Four Long Beach, California, City Council members will join Don’t Waste Long Beach, a coalition of environmental, community and worker rights organizations that says it is committed to lifting environmental and safety standards in Long Beach’s commercial waste and recycling industry, to express support for changing Long Beach’s commercial waste system and issuing a five-year notice to local waste haulers.
The notice will allow city leaders to explore options for transforming Long Beach’s commercial waste system and adopt an exclusive franchise system in the future.
Long Beach is one of the few cities in California of its size that does not have a local zero waste goal, according to Don’t Waste Long Beach. The recycling rate in the city’s commercial sector is less than 20 percent. Coalition members say they believe the implementation of an exclusive franchise system in Long Beach would improve the environment, boost recycling rates, reduce street traffic, mitigate air and noise pollution and add more job opportunities for Long Beach families.
Currently, 10 trash haulers are permitted to work in the city of Long Beach under a nonexclusive franchise system in which they compete with one another citywide to offer service. The overhaul supported by Don’t Waste Long Beach would make the franchise system more exclusive.
In 2014, the nearby city of Los Angeles approved an exclusive franchise zone system, known as Zero Waste LA, for trash hauling and recycling. In December, the city awarded $3.5 billion worth of contracts to seven trash-hauling companies that will cover one or more of 11 zones in the city. The system was supported by the Don’t Waste LA Coalition.
Zero Waste LA is designed to address the limitations of the existing hauler permit system, which includes the inability to meet city landfill reduction goals and to comply with state mandating recycling requirements, the lack of requirements for haulers too operate clean fuel vehicles, inefficient vehicle routing and insufficient material processing Infrastructure, according to Don’t Waste LA.
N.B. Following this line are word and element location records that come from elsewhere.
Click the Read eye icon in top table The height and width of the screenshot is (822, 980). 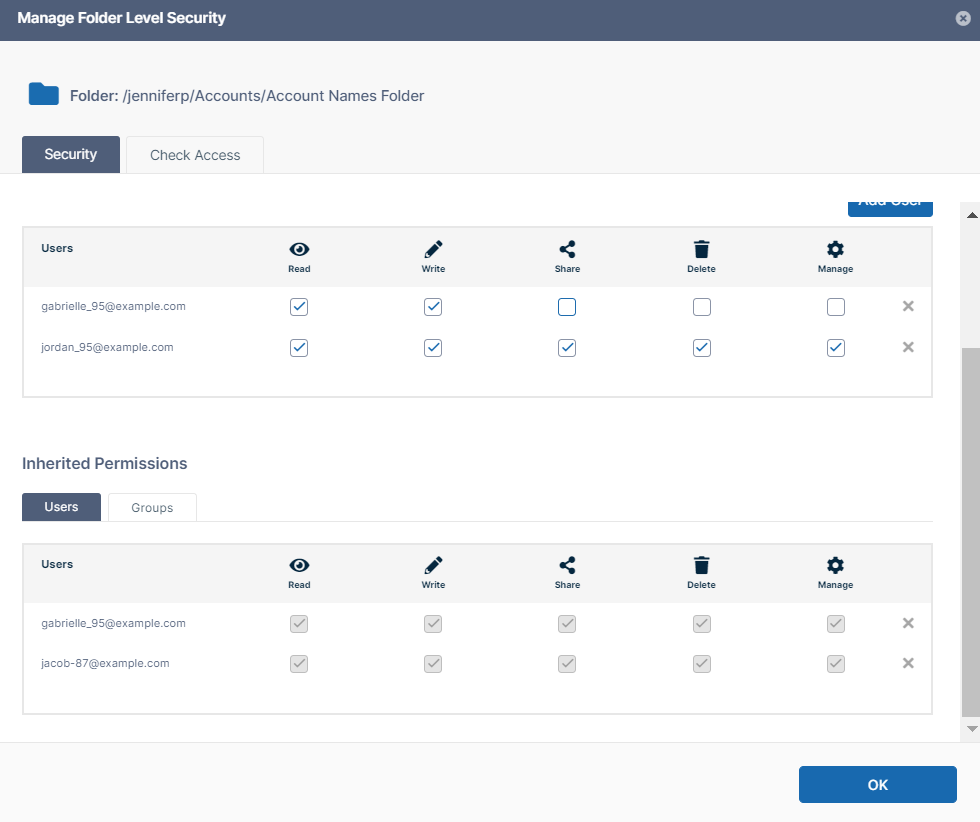pyautogui.click(x=299, y=250)
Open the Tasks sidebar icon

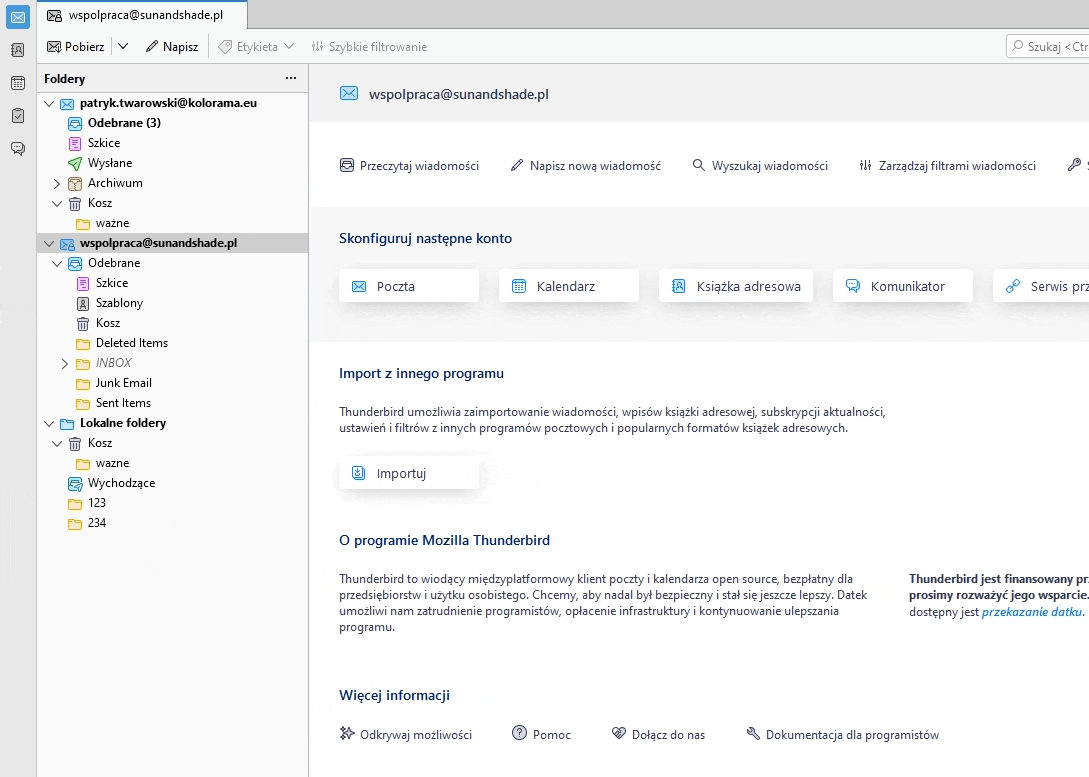(x=18, y=116)
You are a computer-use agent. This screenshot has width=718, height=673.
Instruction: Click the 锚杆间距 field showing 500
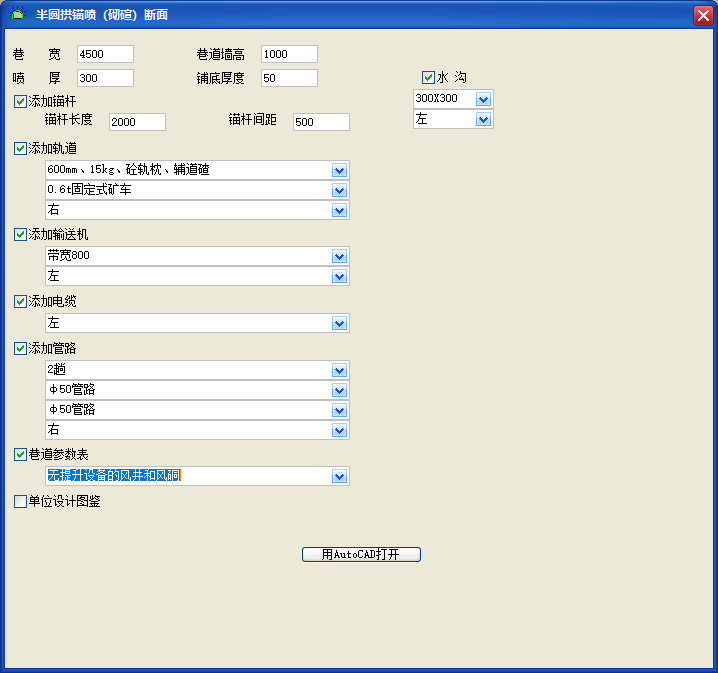click(321, 122)
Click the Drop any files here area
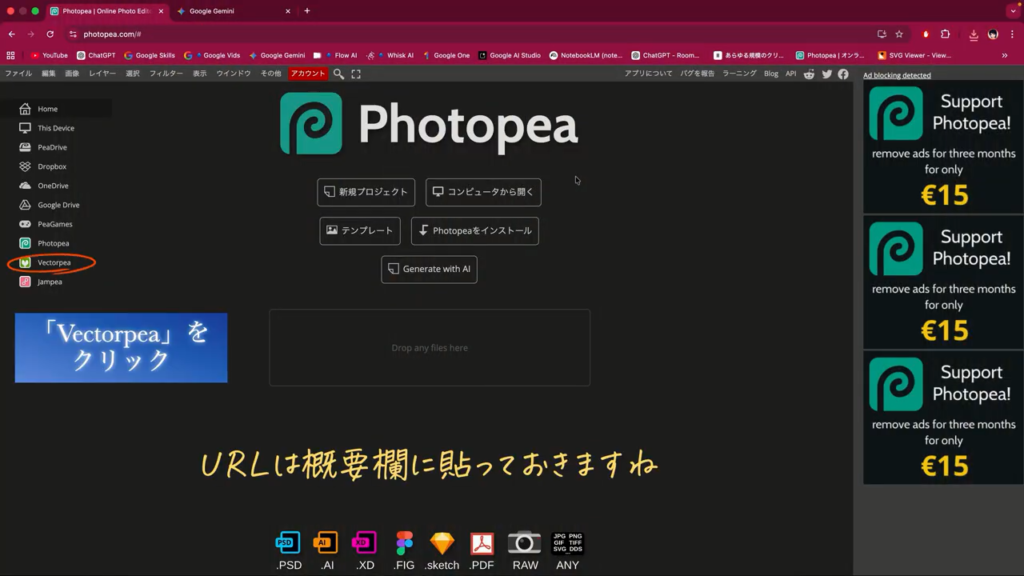 coord(429,348)
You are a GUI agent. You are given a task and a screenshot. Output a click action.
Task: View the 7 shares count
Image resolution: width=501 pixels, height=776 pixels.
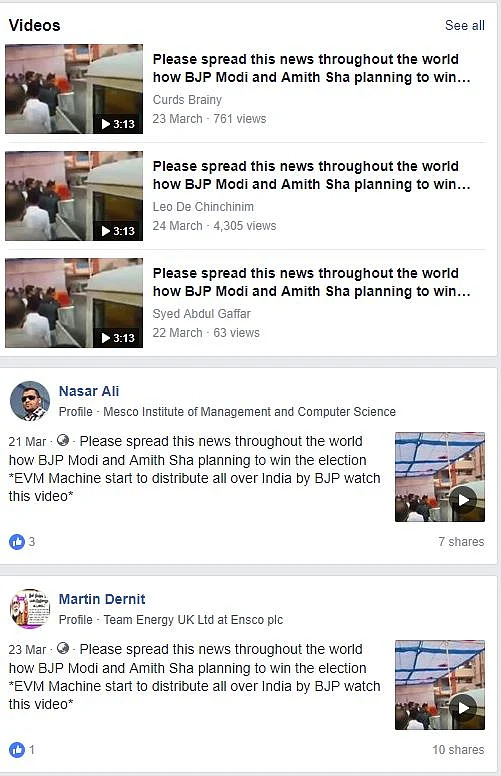[x=461, y=542]
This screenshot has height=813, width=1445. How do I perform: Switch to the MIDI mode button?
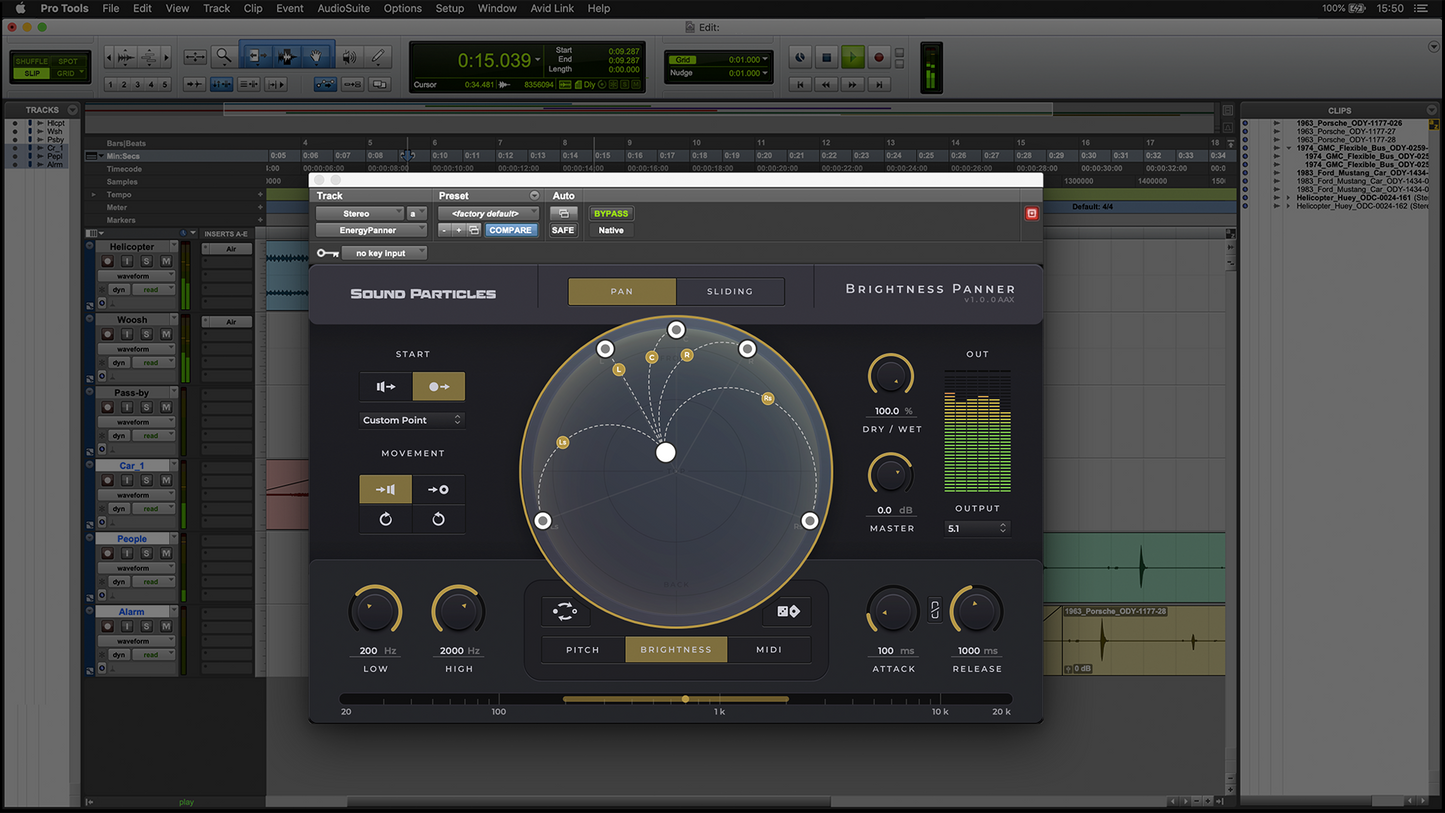pos(769,649)
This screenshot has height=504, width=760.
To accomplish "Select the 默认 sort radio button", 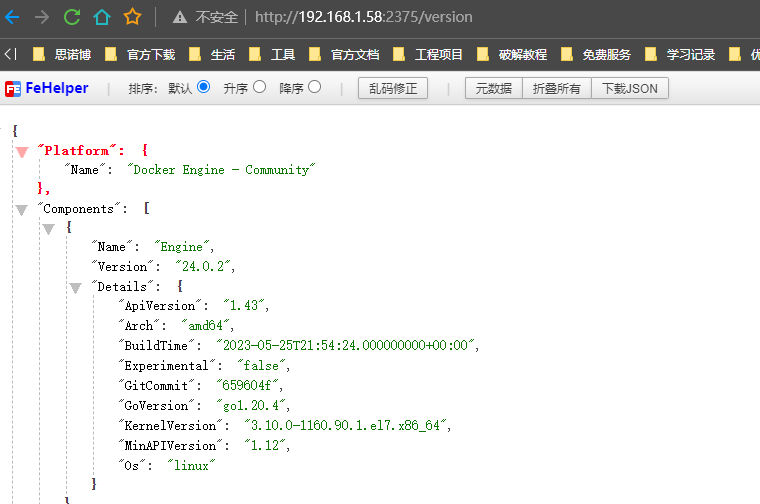I will pos(204,88).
Don’t Waste Long Beach will gather May 23, 2017, at 4 p.m. at Long Beach City Hall, 333 Ocean Blvd. The group will be joined by Vice Mayor Rex Richardson; council members Lena Gonzalez, Dee Andrews and Roberto Uranga; Director of Don’t Waste Long Beach Coalition Robert Nothoff; Natural Resources Defense Council’s David Petit, Long Beach Food Finders’ Diana Lara; Long Beach Gray Panthers’ Karen Reaside; and Long Beach waste worker Maurice Thomas.